_Directions:_ Each line below that holds the string "agent" counts once; report the total and nothing else.

_Material provided:_

• • • •

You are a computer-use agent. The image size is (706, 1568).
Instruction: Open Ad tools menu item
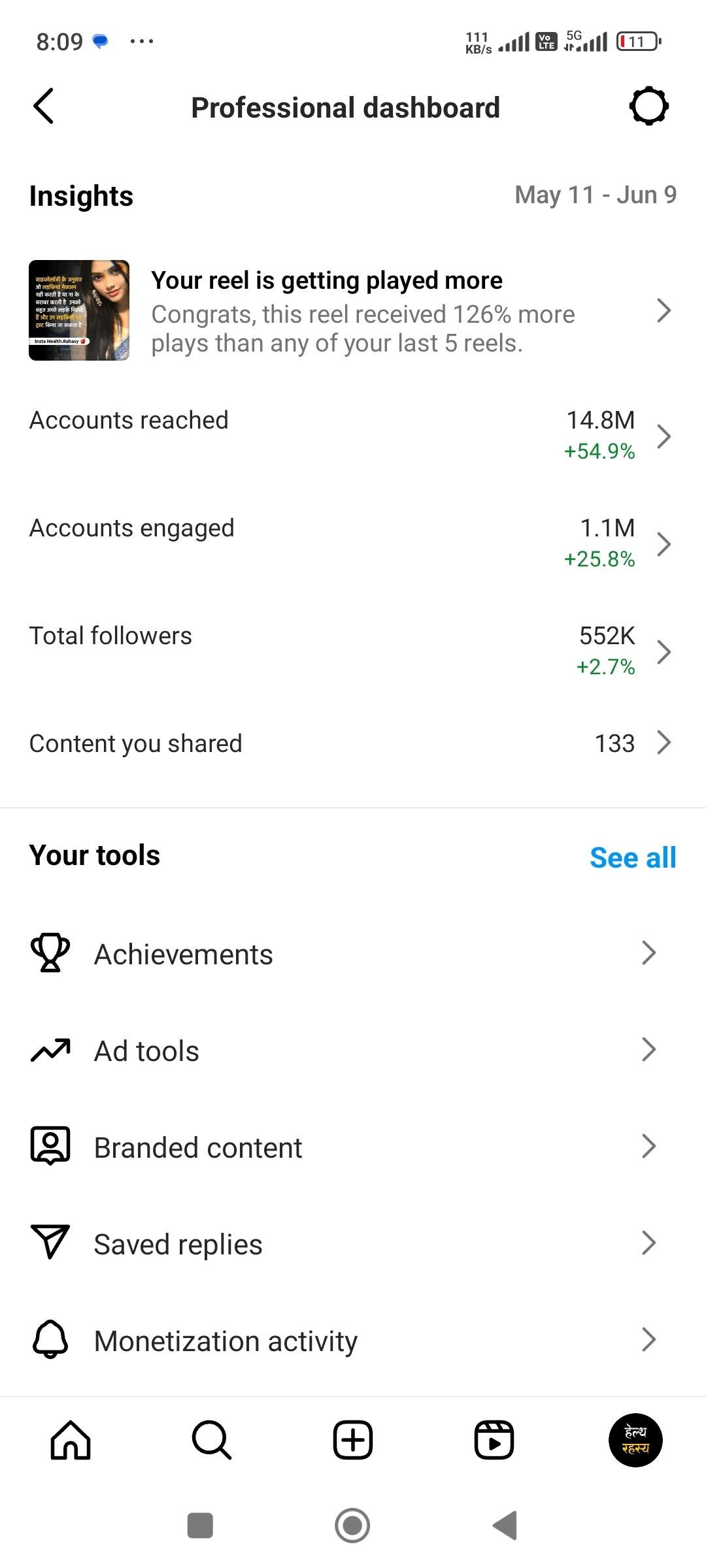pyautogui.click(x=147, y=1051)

• • • •

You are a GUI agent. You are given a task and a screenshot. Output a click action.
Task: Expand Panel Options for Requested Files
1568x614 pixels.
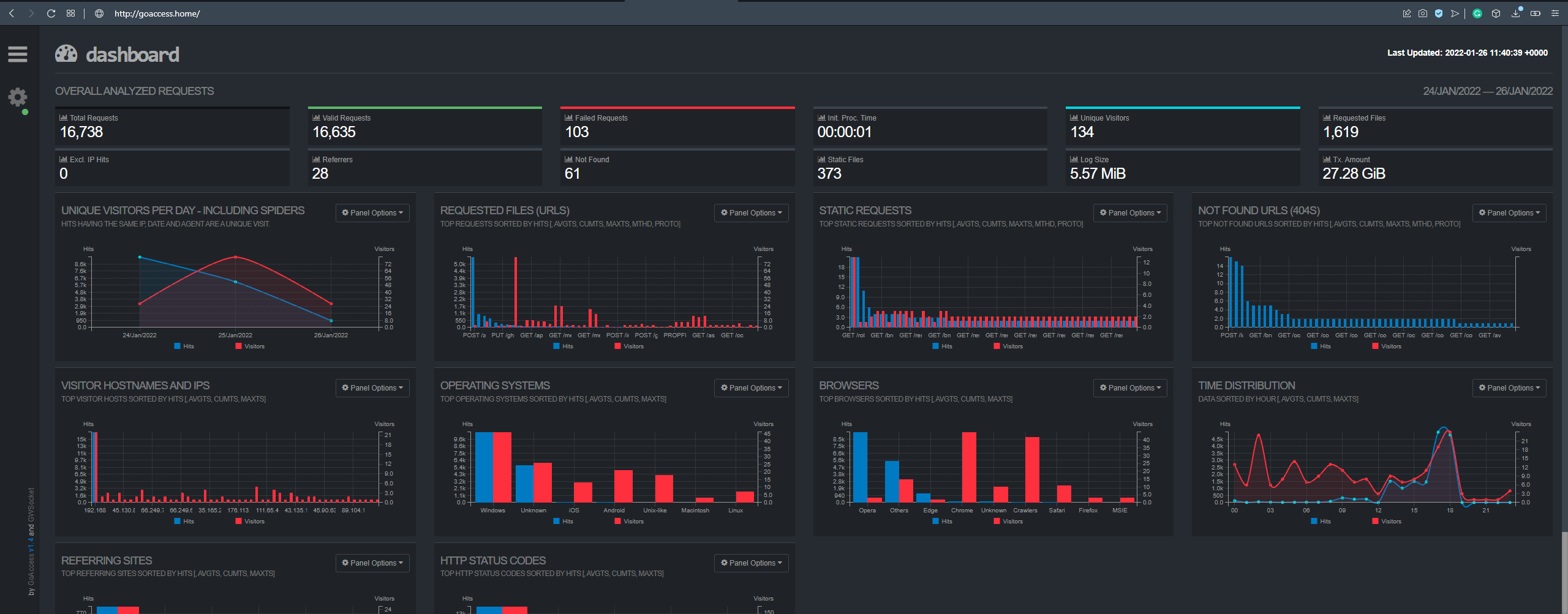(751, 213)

• • • •

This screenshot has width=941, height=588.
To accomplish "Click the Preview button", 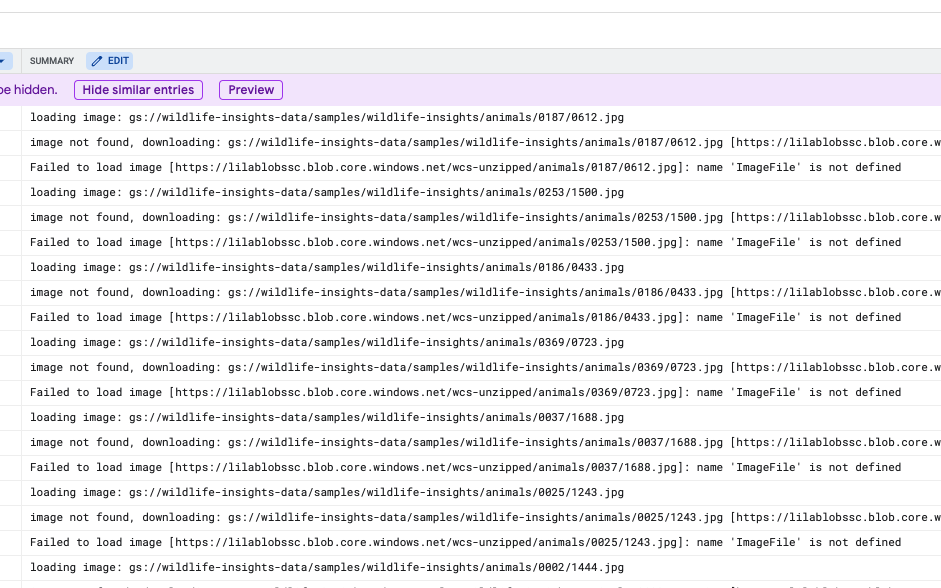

• • • •

_Response to this exercise:_ 2